Tagworks is developing new chemistry to broaden the therapeutic applicability of antibody drug conjugates, ADCs. Here, the company’s Click-to-Release technology plays a central role. The current generation of ADCs, which are mainly used as anticancer therapies, are very potent, but their application scope is limited. ‘Current ADCs are designed to release their therapeutic payload only after uptake by the tumour cell,’ says Marc Robillard, co-founder and ceo of Tagworks, ‘but not all potential cancer targets are internalising; in other words, able to pull substances in.’
Cytotoxic payloads
According to Robillard, however, there are many more receptors and markers that can serve as leads for therapy. ‘With our Click-to-Release technology, we bring those targets within reach.’ As the name suggests, click chemistry forms the basis of this technology. Not just to click substances together, but to ‘unclick’ a payload at the same time. That payload can be anything, but Tagworks is currently focusing on cytotoxic substances used against cancer.

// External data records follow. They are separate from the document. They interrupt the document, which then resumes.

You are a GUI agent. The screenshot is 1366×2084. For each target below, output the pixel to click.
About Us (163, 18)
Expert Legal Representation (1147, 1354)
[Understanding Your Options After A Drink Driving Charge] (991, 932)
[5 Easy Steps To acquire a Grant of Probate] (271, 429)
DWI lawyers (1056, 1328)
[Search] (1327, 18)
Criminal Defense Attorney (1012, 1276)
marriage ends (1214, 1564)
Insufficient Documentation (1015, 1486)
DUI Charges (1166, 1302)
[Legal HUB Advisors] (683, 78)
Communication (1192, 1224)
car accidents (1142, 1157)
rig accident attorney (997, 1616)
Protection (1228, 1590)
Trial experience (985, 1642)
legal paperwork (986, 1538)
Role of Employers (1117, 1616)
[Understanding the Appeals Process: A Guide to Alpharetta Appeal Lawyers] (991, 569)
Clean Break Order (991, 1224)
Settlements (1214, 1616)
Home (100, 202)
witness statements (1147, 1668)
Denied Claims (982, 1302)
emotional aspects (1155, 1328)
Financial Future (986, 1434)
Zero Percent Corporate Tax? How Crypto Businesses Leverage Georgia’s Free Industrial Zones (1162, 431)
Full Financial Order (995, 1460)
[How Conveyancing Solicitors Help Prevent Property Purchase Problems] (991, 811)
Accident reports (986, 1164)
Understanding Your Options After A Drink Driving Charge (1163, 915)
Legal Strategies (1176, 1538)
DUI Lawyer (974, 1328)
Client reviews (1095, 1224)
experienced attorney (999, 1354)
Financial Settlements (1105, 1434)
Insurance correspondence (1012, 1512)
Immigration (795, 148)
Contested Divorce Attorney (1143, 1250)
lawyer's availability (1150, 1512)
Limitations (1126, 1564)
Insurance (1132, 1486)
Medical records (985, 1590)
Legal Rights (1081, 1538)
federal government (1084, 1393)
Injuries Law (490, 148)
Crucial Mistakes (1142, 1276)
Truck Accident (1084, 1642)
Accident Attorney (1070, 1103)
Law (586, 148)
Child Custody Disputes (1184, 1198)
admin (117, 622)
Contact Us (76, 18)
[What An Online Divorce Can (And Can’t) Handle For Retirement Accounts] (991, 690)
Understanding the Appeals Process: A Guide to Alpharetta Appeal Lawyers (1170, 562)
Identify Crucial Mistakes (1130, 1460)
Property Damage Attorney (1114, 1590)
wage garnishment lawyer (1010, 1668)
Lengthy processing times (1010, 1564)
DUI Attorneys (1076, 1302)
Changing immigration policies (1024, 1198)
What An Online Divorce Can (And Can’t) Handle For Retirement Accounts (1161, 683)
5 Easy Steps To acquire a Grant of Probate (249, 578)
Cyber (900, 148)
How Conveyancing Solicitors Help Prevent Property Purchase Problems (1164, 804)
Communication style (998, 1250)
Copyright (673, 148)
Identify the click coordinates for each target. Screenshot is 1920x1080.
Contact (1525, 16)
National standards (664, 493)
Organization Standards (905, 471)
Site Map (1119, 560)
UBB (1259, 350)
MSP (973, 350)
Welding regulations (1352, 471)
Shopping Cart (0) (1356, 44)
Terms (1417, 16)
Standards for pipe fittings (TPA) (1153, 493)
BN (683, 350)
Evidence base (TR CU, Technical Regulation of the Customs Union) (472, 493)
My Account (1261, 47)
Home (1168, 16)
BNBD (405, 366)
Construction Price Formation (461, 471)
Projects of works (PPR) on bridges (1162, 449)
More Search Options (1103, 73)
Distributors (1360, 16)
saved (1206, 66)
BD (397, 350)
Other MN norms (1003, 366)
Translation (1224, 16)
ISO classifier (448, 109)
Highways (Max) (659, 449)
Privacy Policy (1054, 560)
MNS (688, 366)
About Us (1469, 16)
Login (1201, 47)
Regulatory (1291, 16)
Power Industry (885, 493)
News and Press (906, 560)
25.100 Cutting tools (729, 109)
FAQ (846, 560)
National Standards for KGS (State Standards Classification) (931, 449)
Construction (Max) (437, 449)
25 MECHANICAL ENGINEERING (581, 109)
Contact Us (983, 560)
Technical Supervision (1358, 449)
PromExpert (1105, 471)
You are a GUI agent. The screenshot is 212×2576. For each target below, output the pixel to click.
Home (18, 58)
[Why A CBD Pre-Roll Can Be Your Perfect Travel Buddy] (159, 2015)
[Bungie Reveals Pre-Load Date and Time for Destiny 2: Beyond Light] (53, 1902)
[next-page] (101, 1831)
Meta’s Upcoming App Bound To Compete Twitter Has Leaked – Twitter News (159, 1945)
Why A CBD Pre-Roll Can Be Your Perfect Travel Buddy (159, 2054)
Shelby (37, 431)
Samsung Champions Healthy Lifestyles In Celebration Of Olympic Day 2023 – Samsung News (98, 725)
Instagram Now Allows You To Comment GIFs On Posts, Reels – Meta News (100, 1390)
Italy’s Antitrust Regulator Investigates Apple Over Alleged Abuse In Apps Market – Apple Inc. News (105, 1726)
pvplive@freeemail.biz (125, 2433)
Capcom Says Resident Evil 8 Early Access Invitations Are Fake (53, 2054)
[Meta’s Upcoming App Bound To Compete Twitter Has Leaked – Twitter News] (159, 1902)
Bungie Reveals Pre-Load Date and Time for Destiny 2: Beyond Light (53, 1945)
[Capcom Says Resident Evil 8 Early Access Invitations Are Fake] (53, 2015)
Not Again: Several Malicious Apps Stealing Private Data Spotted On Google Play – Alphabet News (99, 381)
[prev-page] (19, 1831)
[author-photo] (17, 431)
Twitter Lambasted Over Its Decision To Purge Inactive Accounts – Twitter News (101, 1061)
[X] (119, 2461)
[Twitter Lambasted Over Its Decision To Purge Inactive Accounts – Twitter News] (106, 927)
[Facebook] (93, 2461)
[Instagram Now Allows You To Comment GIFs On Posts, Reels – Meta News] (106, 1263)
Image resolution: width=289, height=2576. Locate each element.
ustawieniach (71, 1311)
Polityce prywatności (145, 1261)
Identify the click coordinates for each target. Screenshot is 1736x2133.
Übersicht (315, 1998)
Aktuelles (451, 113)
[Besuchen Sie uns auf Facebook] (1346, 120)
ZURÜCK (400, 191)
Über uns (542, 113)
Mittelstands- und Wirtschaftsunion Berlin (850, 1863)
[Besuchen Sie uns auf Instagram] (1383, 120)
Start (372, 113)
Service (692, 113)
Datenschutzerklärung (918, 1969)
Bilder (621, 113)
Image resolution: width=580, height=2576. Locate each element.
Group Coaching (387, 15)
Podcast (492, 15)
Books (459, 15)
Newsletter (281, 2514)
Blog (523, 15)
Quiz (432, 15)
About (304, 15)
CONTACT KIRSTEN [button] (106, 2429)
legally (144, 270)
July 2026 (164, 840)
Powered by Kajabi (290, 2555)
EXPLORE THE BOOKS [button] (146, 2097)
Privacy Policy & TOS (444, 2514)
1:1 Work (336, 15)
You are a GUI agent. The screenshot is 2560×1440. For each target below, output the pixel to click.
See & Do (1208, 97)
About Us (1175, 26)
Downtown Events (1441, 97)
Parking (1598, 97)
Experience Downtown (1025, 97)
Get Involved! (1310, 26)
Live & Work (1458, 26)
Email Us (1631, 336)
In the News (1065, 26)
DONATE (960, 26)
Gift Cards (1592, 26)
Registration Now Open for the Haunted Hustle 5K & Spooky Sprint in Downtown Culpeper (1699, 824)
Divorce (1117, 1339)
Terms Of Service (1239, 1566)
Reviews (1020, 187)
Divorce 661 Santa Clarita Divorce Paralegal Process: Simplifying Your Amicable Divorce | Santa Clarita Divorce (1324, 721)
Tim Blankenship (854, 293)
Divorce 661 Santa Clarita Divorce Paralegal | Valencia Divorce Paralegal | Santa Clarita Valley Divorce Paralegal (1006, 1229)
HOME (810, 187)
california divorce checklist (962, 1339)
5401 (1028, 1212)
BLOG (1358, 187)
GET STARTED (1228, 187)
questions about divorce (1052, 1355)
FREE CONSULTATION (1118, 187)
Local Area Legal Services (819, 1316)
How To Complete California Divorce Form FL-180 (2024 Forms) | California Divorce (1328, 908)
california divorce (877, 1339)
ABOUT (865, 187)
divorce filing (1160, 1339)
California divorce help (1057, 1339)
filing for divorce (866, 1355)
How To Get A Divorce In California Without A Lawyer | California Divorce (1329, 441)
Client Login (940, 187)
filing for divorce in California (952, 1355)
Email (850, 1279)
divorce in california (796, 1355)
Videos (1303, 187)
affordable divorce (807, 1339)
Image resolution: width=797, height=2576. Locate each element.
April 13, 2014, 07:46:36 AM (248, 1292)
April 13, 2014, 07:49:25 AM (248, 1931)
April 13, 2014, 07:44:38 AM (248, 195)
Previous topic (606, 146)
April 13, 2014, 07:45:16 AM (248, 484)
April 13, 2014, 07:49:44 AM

This ‘unclicking’ allows the toxic payload to be released without requiring uptake by the tumour cell. This also makes non-internalising receptors suitable for targeting ADCs. This increases the possibilities of using ADC therapy for more tumour types and thus for larger groups of patients. With the new financial boost, Tagworks hopes to start clinical trials with their lead candidate product, TGW101. This is a click-off ADC that targets TAG72, tumour-associated glycoprotein 72, a clinically validated target expressed in many different solid tumours.
Tagworks’ successful investment round follows on other recent good news from the Dutch chemistry and life sciences start-up field. Earlier this month, it was announced that Synaffix from Oss, also active in the field of ADCs, was acquired by Swiss contract manufacturer Lonza for €160 million.
Disclaimer: Esther Thole, editor-in-chief of C2W | Mens & Molecule / C2W International, is the partner of Tagworks ceo Marc Robillard.